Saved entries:
————

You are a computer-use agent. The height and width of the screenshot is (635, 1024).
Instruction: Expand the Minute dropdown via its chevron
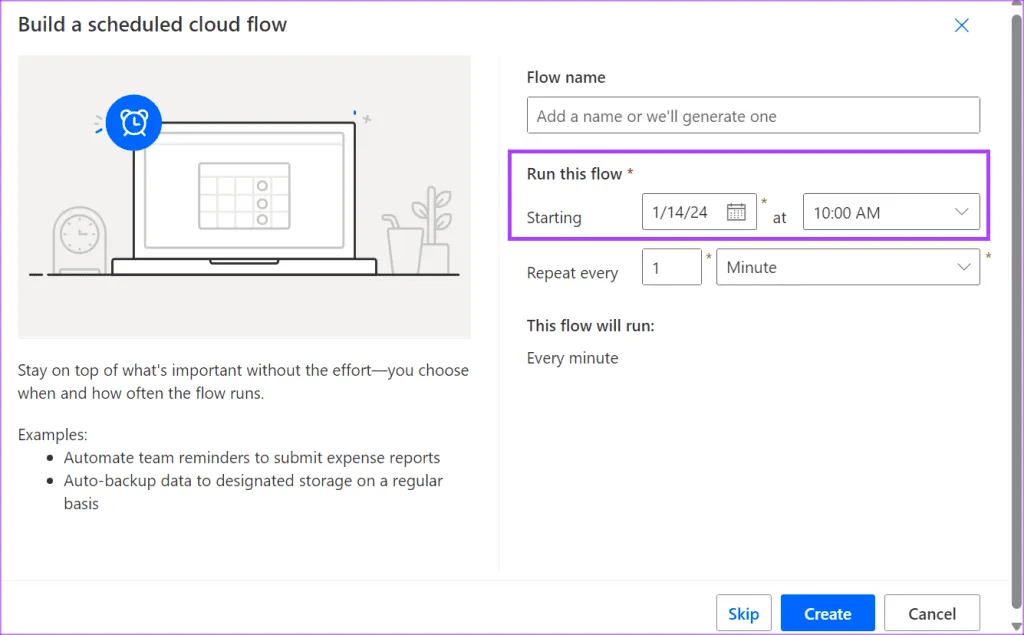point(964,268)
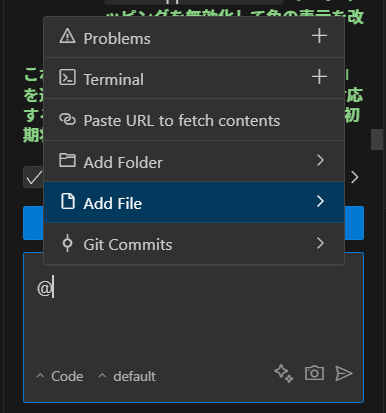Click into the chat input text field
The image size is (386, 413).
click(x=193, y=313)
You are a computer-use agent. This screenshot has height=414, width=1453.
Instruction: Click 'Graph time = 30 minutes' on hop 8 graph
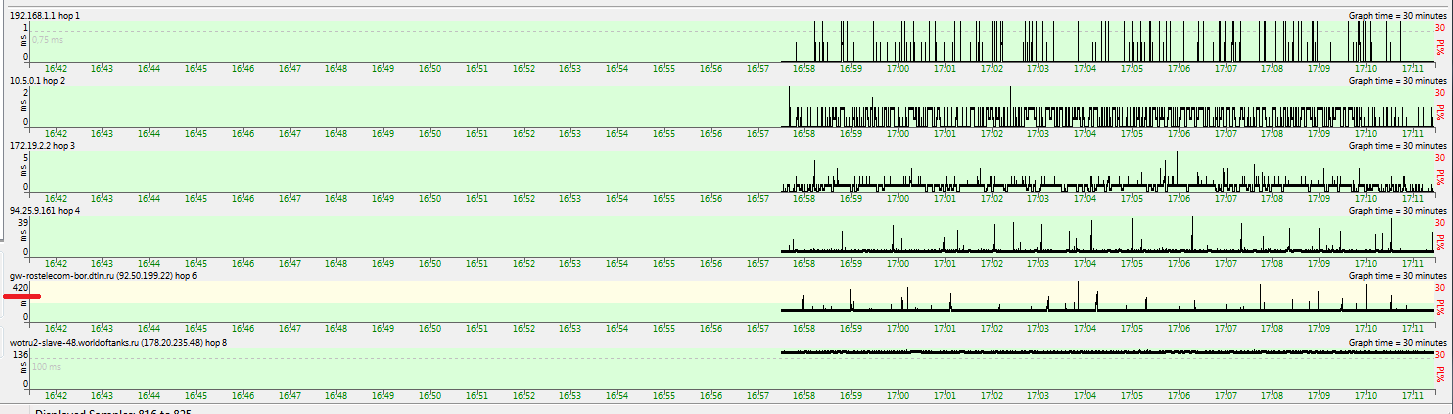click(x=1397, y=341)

————

TASK INSTRUCTIONS:
Transcribe each record exactly as it appears, but omit every picture.

RESPONSE TO THE TASK:
You are a computer-use agent. The height and width of the screenshot is (635, 1024).
Instruction: Expand the Minute dropdown via its chevron
point(964,268)
Click into the chat input text field
The image size is (386, 413).
click(x=193, y=313)
You are a computer-use agent. This screenshot has height=414, width=1453.
Instruction: Click 'Graph time = 30 minutes' on hop 8 graph
click(x=1397, y=341)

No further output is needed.